Direction :: In the listing below, substitute "Command" for "Instruction" in the stretch from the line containing "You are a computer-use agent. This" through the line containing "point(107,261)", and reproduce only those lines with everything else unchanged.

□ □ □ □ □ □ □

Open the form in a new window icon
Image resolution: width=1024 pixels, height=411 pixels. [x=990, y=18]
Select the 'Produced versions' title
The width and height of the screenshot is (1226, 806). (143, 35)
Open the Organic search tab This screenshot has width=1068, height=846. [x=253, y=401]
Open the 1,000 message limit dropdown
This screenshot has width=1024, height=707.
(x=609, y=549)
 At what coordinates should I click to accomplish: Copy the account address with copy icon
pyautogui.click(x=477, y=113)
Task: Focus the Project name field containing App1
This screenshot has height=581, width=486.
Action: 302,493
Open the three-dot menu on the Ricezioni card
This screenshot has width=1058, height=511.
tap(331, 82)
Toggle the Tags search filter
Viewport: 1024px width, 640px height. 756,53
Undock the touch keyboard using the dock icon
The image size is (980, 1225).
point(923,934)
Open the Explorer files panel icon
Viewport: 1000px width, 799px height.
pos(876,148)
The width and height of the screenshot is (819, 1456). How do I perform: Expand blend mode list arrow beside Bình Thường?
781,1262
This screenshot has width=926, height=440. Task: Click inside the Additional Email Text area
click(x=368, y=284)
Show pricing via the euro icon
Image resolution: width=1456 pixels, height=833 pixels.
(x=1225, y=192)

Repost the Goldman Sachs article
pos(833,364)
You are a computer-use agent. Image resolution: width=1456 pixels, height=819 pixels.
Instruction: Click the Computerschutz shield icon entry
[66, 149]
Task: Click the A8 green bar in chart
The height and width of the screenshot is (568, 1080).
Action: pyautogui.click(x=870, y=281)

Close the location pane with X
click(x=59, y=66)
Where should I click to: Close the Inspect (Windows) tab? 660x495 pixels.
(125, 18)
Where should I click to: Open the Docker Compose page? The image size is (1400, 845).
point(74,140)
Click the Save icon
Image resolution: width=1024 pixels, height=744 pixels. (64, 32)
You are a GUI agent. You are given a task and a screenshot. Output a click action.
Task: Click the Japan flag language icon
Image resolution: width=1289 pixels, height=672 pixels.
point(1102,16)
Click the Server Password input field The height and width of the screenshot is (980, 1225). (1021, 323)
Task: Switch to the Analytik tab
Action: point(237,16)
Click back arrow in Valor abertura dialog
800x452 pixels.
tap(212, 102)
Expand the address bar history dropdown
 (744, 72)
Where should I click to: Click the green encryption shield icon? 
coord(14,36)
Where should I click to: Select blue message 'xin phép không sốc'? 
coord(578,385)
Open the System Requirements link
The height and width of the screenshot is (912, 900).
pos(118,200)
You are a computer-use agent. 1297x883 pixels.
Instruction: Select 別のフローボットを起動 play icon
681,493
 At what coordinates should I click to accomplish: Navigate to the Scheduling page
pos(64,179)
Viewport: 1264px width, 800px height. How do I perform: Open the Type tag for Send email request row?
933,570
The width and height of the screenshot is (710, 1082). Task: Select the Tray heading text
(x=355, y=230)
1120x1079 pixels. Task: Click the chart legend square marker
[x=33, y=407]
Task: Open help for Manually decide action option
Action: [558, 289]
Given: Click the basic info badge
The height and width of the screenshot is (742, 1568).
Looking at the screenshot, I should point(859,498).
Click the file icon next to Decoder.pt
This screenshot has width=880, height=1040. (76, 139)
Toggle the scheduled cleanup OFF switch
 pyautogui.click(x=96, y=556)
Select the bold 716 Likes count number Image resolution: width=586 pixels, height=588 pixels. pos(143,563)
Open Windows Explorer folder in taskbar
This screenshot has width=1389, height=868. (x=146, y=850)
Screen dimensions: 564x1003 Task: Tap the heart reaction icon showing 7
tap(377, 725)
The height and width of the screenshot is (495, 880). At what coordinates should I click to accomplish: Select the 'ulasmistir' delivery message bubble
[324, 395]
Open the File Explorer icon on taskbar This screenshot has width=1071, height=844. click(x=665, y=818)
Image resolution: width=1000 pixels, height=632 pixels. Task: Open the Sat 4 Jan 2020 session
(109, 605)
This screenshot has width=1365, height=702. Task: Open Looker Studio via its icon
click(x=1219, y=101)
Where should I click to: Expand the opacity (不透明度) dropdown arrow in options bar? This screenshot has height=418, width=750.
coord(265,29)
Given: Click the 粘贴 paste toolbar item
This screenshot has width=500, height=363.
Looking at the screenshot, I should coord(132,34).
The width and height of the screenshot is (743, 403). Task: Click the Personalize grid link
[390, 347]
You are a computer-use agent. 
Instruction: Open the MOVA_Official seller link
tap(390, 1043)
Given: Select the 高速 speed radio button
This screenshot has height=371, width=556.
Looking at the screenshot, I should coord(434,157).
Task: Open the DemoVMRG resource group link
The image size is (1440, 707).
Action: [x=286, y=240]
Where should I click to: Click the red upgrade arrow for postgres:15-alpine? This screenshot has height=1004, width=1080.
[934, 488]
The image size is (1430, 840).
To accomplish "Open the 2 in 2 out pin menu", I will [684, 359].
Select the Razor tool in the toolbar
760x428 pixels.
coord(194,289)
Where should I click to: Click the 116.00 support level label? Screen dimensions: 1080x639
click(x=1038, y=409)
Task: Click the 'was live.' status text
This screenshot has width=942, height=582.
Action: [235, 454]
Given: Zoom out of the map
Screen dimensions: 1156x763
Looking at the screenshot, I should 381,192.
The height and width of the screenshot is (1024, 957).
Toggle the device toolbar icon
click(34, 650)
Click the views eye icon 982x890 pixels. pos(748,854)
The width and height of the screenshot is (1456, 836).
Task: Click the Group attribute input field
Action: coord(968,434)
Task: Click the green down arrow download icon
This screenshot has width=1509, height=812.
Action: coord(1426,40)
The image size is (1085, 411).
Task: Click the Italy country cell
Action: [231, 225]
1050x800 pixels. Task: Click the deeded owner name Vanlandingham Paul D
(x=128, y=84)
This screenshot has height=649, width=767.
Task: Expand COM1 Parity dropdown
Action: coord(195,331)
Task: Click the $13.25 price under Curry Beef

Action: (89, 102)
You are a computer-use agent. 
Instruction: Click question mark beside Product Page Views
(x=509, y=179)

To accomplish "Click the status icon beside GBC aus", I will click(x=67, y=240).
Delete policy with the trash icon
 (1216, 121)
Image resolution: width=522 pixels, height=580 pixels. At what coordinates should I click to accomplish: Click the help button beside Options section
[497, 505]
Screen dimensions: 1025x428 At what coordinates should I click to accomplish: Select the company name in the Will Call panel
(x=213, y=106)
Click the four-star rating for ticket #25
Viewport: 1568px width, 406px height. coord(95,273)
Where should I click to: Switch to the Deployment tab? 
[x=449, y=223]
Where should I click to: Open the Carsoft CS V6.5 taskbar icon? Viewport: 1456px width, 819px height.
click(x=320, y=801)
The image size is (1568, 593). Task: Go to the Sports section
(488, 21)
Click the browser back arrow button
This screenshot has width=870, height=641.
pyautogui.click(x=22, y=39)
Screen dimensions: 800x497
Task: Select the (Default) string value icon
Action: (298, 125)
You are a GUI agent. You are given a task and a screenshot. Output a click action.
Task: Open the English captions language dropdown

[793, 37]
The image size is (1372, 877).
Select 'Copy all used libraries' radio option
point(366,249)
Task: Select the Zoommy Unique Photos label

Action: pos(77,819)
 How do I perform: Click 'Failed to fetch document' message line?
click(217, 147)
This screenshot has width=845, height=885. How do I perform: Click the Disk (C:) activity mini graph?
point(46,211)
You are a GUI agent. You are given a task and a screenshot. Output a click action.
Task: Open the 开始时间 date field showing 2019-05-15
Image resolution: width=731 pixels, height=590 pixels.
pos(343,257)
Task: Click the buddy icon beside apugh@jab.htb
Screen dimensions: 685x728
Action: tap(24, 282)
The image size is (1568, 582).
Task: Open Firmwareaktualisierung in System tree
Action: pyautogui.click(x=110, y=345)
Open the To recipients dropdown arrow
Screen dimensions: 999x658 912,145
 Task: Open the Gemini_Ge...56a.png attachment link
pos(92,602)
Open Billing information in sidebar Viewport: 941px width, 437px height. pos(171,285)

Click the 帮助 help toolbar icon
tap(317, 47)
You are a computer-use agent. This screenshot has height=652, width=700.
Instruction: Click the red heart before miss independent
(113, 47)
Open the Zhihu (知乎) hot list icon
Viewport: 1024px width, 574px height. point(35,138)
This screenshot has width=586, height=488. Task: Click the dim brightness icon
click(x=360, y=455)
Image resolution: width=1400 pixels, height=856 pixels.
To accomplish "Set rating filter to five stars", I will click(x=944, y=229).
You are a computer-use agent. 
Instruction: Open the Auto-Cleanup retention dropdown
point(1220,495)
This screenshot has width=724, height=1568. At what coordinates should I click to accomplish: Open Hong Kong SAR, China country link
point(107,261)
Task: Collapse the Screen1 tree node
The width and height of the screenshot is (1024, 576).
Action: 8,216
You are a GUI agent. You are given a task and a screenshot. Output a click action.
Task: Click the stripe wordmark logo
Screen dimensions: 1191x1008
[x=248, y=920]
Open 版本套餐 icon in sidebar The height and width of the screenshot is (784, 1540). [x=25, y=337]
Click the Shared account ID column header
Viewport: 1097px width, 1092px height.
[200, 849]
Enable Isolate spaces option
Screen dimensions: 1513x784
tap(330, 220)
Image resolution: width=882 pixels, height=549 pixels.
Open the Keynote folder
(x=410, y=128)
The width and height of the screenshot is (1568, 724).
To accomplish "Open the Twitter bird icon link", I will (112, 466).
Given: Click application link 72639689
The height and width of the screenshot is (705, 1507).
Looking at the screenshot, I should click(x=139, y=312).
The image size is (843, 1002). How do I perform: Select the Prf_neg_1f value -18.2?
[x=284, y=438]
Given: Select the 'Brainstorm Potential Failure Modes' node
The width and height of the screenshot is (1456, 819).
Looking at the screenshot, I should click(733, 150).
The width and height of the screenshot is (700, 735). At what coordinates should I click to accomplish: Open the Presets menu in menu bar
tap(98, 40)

□ □ □ □ □ □ □

Solution ::
You are a computer-use agent. This screenshot has height=652, width=700.
Command: Click the red heart before miss independent
(113, 47)
Open the Zhihu (知乎) hot list icon
Viewport: 1024px width, 574px height. point(35,138)
This screenshot has width=586, height=488. Task: Click the dim brightness icon
click(x=360, y=455)
Image resolution: width=1400 pixels, height=856 pixels.
To accomplish "Set rating filter to five stars", I will click(x=944, y=229).
You are a computer-use agent. 
Command: Open the Auto-Cleanup retention dropdown
point(1220,495)
This screenshot has width=724, height=1568. At what coordinates should I click to accomplish: Open Hong Kong SAR, China country link
point(107,261)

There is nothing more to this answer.